WASHINGTON — Sen. Ron Wyden (D-Ore.), the top Democrat on the Senate Finance Committee, wants the Treasury Department to hit Volkswagen with steep penalties for possibly lying to the federal government to receive clean energy tax breaks for cars that duped regulators on emissions standards.
Wyden, in a letter to Treasury Secretary Jack Lew on Wednesday evening, urged the department to consider recovering tax breaks for supposed fuel-efficient cars. The Environmental Protection Agency said last month that Volkswagen admitted installing so-called defeat devices in some 500,000 vehicles that allow them to pass emissions tests while emitting 40 times the legal limit of certain air pollutants in everyday use.
In the letter to Lew — provided exclusively to the Huffington Post — Wyden argued the Treasury should recover, or at least consider when weighing penalties, the hundreds of millions in tax credits Volkswagen benefited from when the Internal Revenue Service certified some of its 2009 model vehicles and one of its manufacturing plants for the credit programs.
Volkswagen’s 2009 Jetta TDI Sedan, and Sportwagen qualified for a $1,300 tax credit under the 2005 Alternative Motor Vehicle Tax Credit, which is granted to purchasers of vehicles that meet emission and fuel economy requirements. Some 60,000 of these cars carrying the defeat device were sold by VW in the U.S., and an estimated $51 million tax credits were subsequently rewarded to individuals because their cars were among those benefiting from the 2005 alternative vehicle credit.
“It is extremely troubling that Volkswagen may have defrauded its way into economic gain at the taxpayer’s expense,” Wyden writes. “To the extent Volkswagen Group misled the Treasury Department and the Internal Revenue Service about the performance of its vehicles, the value of these tax incentives should be recaptured.”
Wyden also asserts that Volkswagen may have wrongfully utilized a 2009 Advanced Manufacturing tax credit.
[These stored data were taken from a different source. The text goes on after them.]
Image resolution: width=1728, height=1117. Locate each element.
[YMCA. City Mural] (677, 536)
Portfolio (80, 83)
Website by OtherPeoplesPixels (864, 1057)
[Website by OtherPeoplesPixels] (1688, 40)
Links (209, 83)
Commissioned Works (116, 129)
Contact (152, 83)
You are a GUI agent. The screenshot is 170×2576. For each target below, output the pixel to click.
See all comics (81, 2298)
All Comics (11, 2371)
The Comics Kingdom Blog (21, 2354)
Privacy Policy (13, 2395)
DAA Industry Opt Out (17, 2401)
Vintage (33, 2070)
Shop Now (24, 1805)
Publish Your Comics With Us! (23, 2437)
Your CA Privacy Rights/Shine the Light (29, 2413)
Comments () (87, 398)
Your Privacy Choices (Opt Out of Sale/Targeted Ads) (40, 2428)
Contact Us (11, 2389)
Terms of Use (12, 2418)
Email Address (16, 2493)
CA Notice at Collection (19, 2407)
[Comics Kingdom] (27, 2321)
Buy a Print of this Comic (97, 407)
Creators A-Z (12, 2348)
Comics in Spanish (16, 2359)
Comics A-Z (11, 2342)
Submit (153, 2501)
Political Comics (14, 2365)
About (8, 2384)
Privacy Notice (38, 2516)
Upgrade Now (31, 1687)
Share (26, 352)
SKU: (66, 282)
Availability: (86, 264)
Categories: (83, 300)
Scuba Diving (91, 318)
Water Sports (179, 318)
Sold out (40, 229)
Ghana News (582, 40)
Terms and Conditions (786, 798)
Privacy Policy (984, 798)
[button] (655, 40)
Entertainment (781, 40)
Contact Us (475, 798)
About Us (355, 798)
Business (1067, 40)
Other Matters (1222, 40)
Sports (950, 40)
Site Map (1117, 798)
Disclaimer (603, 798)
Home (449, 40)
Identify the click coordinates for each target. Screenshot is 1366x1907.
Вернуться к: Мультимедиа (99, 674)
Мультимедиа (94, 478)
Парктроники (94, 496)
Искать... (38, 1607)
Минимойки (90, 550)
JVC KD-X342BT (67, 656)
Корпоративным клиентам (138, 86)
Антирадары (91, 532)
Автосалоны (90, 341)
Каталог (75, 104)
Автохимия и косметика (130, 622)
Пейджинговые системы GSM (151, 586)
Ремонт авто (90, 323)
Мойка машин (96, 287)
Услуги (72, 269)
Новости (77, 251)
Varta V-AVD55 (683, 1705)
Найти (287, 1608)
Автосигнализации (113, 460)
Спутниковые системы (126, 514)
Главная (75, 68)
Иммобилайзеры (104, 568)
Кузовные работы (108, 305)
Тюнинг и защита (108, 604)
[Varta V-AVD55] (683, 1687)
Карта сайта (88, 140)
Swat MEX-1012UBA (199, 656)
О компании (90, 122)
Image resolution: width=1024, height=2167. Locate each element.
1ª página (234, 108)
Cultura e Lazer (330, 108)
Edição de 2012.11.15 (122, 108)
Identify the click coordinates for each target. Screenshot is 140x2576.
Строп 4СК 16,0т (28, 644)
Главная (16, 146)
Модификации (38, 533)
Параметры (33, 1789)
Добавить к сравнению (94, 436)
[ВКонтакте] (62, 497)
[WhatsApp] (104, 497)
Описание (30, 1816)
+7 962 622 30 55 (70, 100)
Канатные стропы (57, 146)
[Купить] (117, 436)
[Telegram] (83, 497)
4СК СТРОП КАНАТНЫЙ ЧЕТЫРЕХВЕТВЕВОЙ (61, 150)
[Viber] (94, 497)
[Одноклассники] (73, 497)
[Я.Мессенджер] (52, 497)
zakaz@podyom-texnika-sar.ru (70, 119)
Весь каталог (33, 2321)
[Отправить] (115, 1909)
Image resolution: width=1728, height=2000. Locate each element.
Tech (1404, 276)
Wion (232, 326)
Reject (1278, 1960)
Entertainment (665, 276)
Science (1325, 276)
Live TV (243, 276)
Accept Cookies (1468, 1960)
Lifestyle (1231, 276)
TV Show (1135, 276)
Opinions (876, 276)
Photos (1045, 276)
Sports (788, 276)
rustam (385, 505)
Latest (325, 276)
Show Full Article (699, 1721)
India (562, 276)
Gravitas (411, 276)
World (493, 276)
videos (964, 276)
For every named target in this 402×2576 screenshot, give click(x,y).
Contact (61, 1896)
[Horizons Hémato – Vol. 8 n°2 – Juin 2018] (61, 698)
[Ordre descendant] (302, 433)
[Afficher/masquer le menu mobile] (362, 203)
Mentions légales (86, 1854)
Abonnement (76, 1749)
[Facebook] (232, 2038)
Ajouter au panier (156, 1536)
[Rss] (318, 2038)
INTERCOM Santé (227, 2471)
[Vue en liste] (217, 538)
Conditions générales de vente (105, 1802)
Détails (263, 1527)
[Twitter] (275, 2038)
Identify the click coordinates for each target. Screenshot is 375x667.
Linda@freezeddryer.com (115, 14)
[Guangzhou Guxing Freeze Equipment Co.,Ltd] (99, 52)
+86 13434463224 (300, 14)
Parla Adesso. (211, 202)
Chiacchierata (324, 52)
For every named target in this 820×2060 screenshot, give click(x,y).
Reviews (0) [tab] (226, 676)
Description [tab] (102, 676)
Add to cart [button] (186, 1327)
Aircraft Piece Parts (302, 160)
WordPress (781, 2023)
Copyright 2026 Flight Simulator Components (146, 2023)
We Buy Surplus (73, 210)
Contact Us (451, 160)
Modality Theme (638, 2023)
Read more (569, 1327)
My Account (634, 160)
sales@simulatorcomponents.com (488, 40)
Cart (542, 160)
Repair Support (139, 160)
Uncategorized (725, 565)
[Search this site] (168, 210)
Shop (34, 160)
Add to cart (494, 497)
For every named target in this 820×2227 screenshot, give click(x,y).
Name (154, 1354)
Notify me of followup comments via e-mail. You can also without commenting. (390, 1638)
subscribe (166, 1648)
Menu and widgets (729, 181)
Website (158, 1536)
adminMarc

The company received $150 million under the program for operations at a manufacturing plant in Chattanooga, Tennessee.
Wyden said it’s unclear why VW was granted the credit. But given that the automaker “misrepresented the emissions and mileage capabilities” of its cars, the tax credit “may have been inappropriate,” he said.
Treasury, including IRS, should work with the EPA and Justice Department “as they weigh levying fines and enforcement actions against Volkswagen and take the full value of these tax benefits into account,” Wyden wrote.
Treasury’s involvement, Wyden stressed, would ensure taxpayers aren’t collateral damage.
“The law makes clear that individuals should not be held liable for Volkswagen’s bad acts,” Wyden said. “I would like your assurance that there will be no effort to recover tax credits from consumers who were duped by Volkswagen and claimed the benefits in good faith.”
Earlier Wednesday, Wyden, along with Finance Chairman Orrin Hatch (R-Utah) sent a letter to Volkswagen’s international and U.S. chief executives questioning the company’s actions regarding tax credits it received.
Since EPA announced its investigation last month, Volkswagen CEO Martin Winterkorn resigned, accepting responsibility for the devices found in its diesel engines.
On Thursday, an EPA official is expected to testify before a House committee about the agency’s plans to “access the economic benefit” to VW as a result of its violations.